By Dan Gilligan, PMAA President
Every PMAA member company stores and dispenses a variety of liquid fuels such as gasoline, E85, diesel, biodiesel and heating oil. These companies and their customers benefit from plentiful supply of liquid fuels therefore we are very supportive of the important “supply” benefits ethanol and biodiesel provide. Unfortunately, the national ethanol mandate has hit its limit because there is only so much gasoline being consumed. The ethanol industry says the mandate can be easily reached if retailers just start selling E15. Some PMAA members would like to offer E15; however, legal and regulatory uncertainties are keeping them from doing so.
In our view, the single greatest barrier to E15 is legacy underground infrastructure at the retail level. The most obvious infrastructure barrier is the typical two tank system found at most gas stations. Very few retailers can justify eliminating Premium or E10 to offer E15.
The less obvious and least understood infrastructure barrier is legacy underground equipment such as piping, submersible pumps, leak detectors, floats, adhesives, sealants, sensors and probes. EPA requires UST equipment to be compatible with the product stored. However, most legacy equipment is certified compatible with ethanol blends no greater than 10 percent. EPA’s Office of Underground Storage Tanks (OUST) recently published guidance for retailers to certify legacy equipment as E-15 compatible. The guidance calls on equipment manufacturers to voluntarily certify for E15 components originally manufactured for E10.
There are two problems with this approach. First, most retailers lack the detailed records necessary to fully identify the specific model and manufacturer of the dozens of components in a UST system. Second, even where identification can be made, many manufacturers will not provide E15 certification for fear of product liability if a component fails. Additionally, manufacturers are motivated to sell new equipment which is certified for E15. While we applaud EPA OUST for efforts to provide an alternative method of demonstrating E15 compatibility, we believe the guidance offers no realistic pathway for retailers to prove that the legacy equipment is compatible with E15.
We support EPA’s proposal to lower the 2014 “corn-based” ethanol mandate because exorbitant RIN prices could incentivize retailers to take risks they normally would not take. A study performed by UL and NREL demonstrated some UST system components might fail when subjected to E15. EPA should not be incentivizing retailers to take risks with environmental protection.

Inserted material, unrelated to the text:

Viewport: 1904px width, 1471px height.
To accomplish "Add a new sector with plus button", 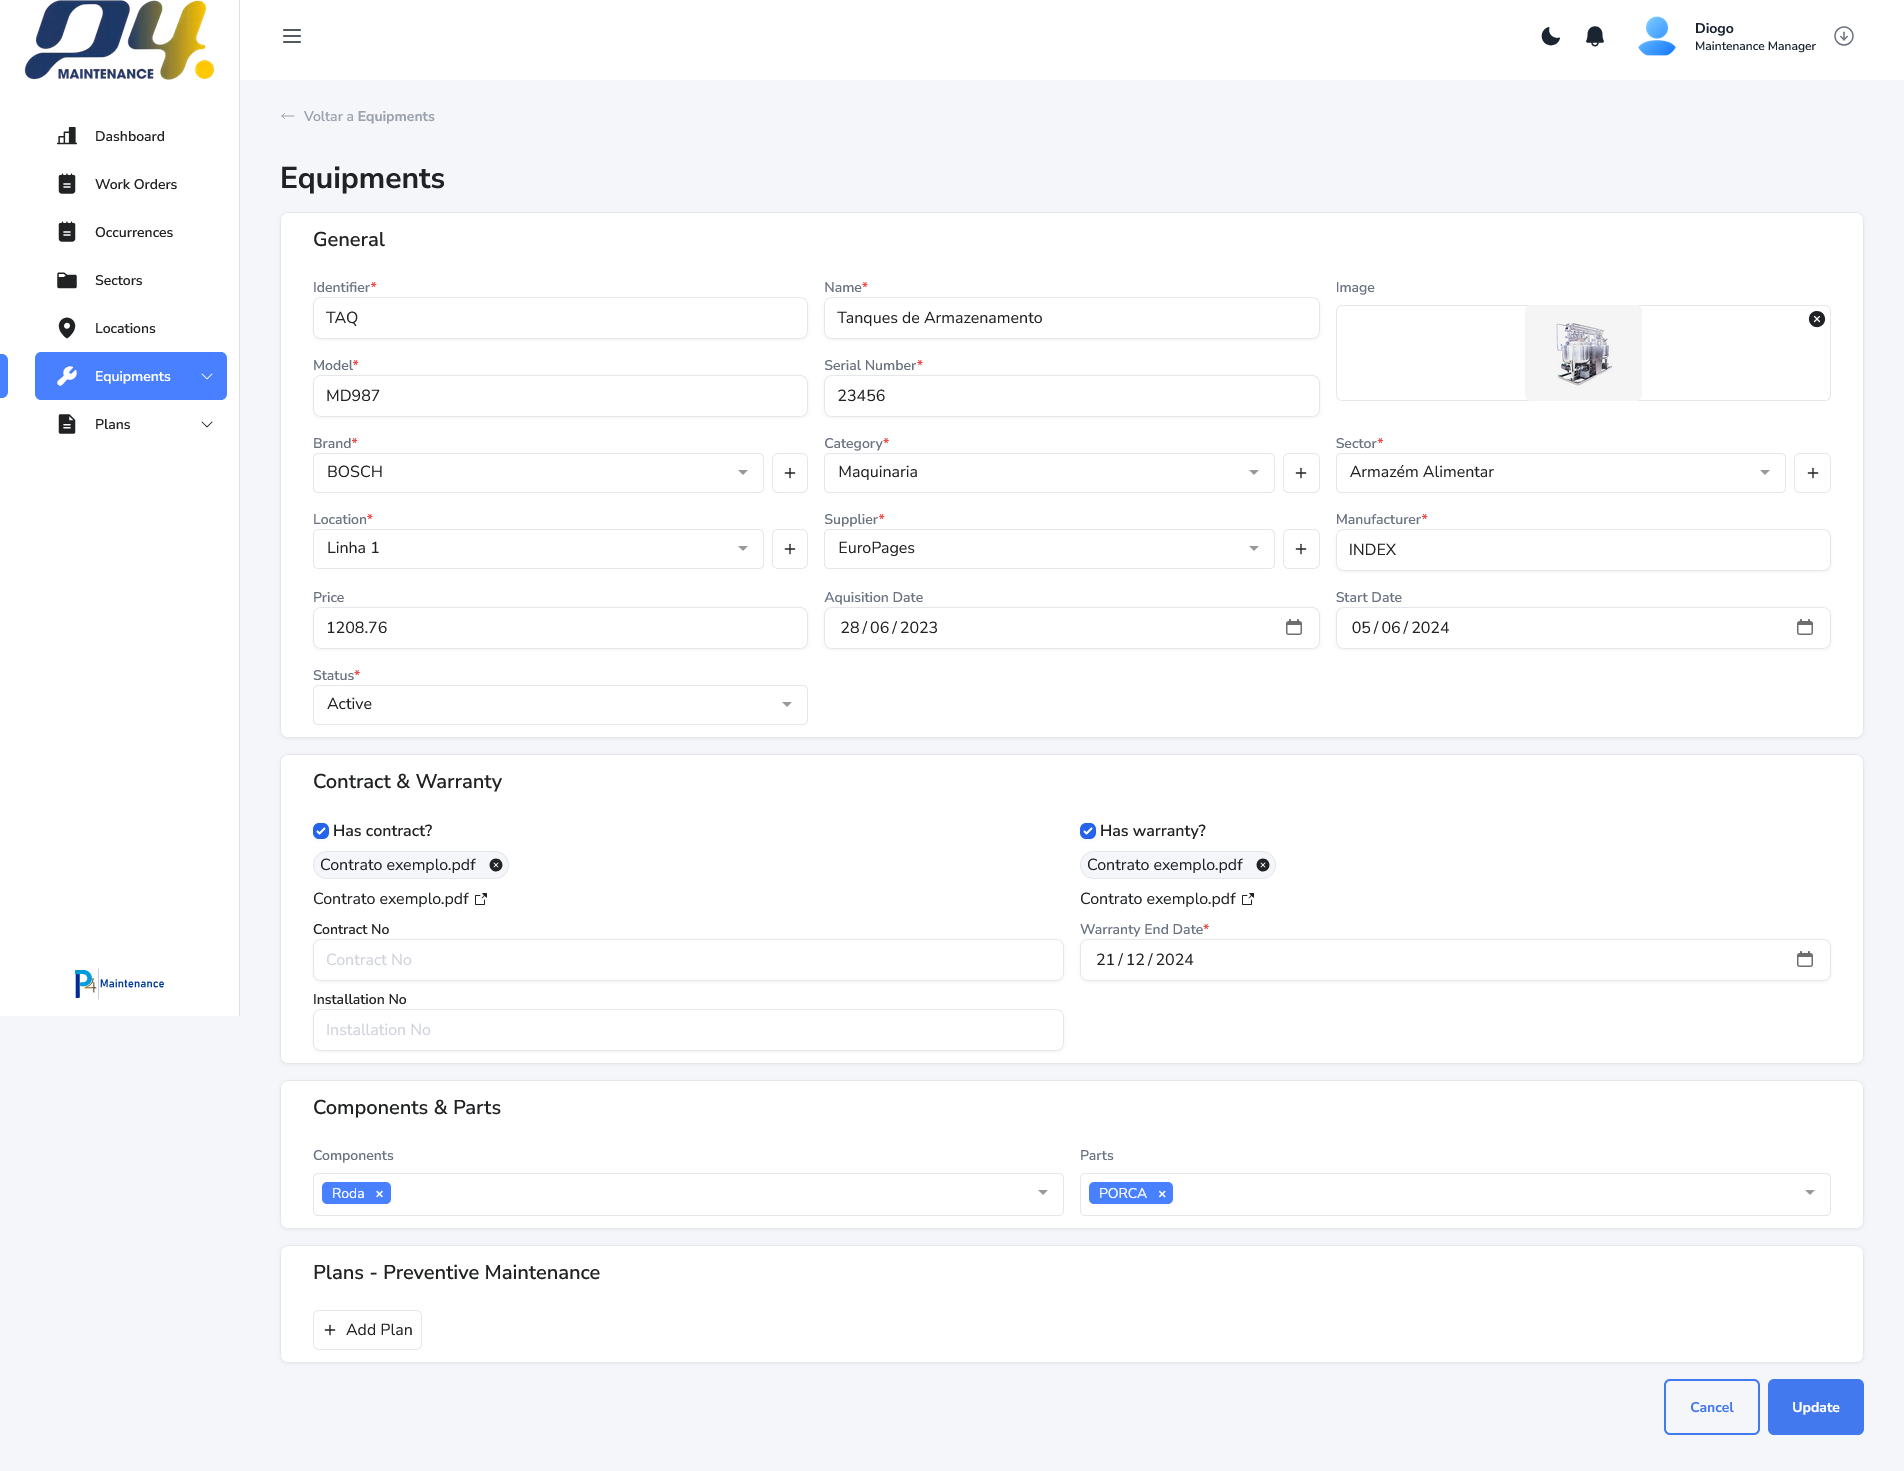I will 1812,473.
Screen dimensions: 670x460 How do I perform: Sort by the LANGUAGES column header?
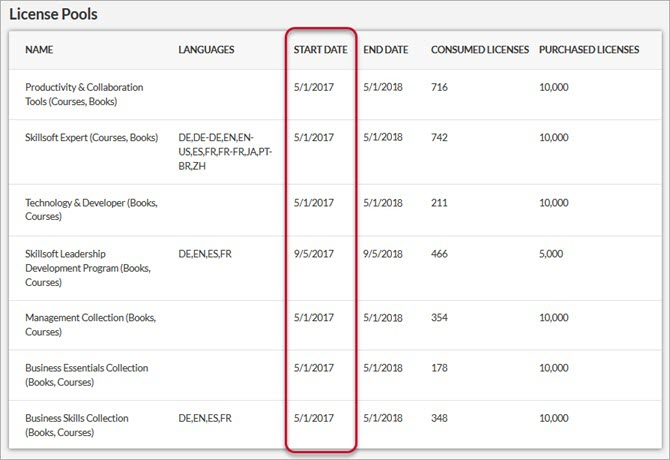(x=206, y=49)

Another reason to lower the ethanol mandate is to prevent the loss of neat Premium in some markets. We are already seeing some refiner-suppliers blending E10 Premium, eliminating consumer choice to purchase fuel without ethanol. There are circumstances where ethanol free gasoline is essential. For example, some owners of aboveground storage tanks need ethanol free gasoline to reduce water/alcohol/ phase separation. Currently, those customers are paying extra for Premium because they need ethanol free gasoline. If RIN values are exorbitant, ethanol-free gasoline could become totally unavailable in some markets, a very negative unintended consequence. E15 could have a promising future when the infrastructure barriers are resolved.